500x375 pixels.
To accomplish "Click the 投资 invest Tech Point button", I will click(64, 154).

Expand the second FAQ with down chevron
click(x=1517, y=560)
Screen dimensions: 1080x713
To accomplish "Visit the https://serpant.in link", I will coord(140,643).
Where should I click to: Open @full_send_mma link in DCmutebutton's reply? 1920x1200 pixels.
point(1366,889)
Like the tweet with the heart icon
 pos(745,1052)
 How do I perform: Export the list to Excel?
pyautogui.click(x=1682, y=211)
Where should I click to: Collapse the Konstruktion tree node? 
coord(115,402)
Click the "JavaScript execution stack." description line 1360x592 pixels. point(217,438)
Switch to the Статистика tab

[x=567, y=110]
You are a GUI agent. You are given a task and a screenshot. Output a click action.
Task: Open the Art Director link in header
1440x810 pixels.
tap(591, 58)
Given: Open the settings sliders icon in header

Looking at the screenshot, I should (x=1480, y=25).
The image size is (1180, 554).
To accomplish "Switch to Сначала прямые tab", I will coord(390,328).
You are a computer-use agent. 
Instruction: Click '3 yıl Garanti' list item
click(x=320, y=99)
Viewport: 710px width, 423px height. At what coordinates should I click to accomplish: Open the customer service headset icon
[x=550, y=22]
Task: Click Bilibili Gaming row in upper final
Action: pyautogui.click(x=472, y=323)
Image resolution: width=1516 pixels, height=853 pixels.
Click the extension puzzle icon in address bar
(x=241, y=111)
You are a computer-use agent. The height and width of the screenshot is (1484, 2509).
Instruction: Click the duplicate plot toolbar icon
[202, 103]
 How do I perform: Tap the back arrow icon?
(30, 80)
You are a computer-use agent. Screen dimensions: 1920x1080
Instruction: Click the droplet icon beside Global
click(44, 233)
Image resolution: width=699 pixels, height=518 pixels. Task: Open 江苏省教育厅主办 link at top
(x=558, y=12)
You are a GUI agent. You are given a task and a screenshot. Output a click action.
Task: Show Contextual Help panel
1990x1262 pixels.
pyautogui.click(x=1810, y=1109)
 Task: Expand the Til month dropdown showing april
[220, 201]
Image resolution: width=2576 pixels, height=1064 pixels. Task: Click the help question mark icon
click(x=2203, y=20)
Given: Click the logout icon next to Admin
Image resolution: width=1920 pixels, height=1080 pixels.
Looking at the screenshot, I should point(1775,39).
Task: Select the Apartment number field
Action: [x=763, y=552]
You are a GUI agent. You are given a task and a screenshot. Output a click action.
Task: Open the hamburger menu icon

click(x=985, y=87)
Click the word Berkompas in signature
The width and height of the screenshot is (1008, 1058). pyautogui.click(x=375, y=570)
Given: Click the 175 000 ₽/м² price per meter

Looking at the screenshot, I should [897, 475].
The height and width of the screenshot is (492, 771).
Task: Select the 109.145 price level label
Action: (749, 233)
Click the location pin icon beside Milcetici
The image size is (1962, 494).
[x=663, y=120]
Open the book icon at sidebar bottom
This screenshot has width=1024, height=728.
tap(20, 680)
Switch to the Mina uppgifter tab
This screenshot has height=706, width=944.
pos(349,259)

◆ ◆ ◆ ◆ ◆

> **EXERCISE**: Reproduce every line of the data above verbatim, from start to finish.

> **FINISHED ANSWER**:
500x375 pixels.
To accomplish "Click the 投资 invest Tech Point button", I will click(64, 154).

Expand the second FAQ with down chevron
click(x=1517, y=560)
Screen dimensions: 1080x713
To accomplish "Visit the https://serpant.in link", I will coord(140,643).
Where should I click to: Open @full_send_mma link in DCmutebutton's reply? 1920x1200 pixels.
point(1366,889)
Like the tweet with the heart icon
 pos(745,1052)
 How do I perform: Export the list to Excel?
pyautogui.click(x=1682, y=211)
Where should I click to: Collapse the Konstruktion tree node? 
coord(115,402)
Click the "JavaScript execution stack." description line 1360x592 pixels. point(217,438)
Switch to the Статистика tab

[x=567, y=110]
You are a GUI agent. You are given a task and a screenshot. Output a click action.
Task: Open the Art Director link in header
1440x810 pixels.
tap(591, 58)
Given: Open the settings sliders icon in header

Looking at the screenshot, I should (x=1480, y=25).
The image size is (1180, 554).
To accomplish "Switch to Сначала прямые tab", I will coord(390,328).
You are a computer-use agent. 
Instruction: Click '3 yıl Garanti' list item
click(x=320, y=99)
Viewport: 710px width, 423px height. At what coordinates should I click to accomplish: Open the customer service headset icon
[x=550, y=22]
Task: Click Bilibili Gaming row in upper final
Action: pyautogui.click(x=472, y=323)
Image resolution: width=1516 pixels, height=853 pixels.
Click the extension puzzle icon in address bar
(x=241, y=111)
You are a computer-use agent. The height and width of the screenshot is (1484, 2509).
Instruction: Click the duplicate plot toolbar icon
[202, 103]
 How do I perform: Tap the back arrow icon?
(30, 80)
You are a computer-use agent. Screen dimensions: 1920x1080
Instruction: Click the droplet icon beside Global
click(44, 233)
Image resolution: width=699 pixels, height=518 pixels. Task: Open 江苏省教育厅主办 link at top
(x=558, y=12)
You are a GUI agent. You are given a task and a screenshot. Output a click action.
Task: Show Contextual Help panel
1990x1262 pixels.
pyautogui.click(x=1810, y=1109)
 Task: Expand the Til month dropdown showing april
[220, 201]
Image resolution: width=2576 pixels, height=1064 pixels. Task: Click the help question mark icon
click(x=2203, y=20)
Given: Click the logout icon next to Admin
Image resolution: width=1920 pixels, height=1080 pixels.
Looking at the screenshot, I should point(1775,39).
Task: Select the Apartment number field
Action: [x=763, y=552]
You are a GUI agent. You are given a task and a screenshot. Output a click action.
Task: Open the hamburger menu icon

click(x=985, y=87)
Click the word Berkompas in signature
The width and height of the screenshot is (1008, 1058). pyautogui.click(x=375, y=570)
Given: Click the 175 000 ₽/м² price per meter

Looking at the screenshot, I should [897, 475].
The height and width of the screenshot is (492, 771).
Task: Select the 109.145 price level label
Action: (749, 233)
Click the location pin icon beside Milcetici
The image size is (1962, 494).
[x=663, y=120]
Open the book icon at sidebar bottom
This screenshot has width=1024, height=728.
tap(20, 680)
Switch to the Mina uppgifter tab
This screenshot has height=706, width=944.
pos(349,259)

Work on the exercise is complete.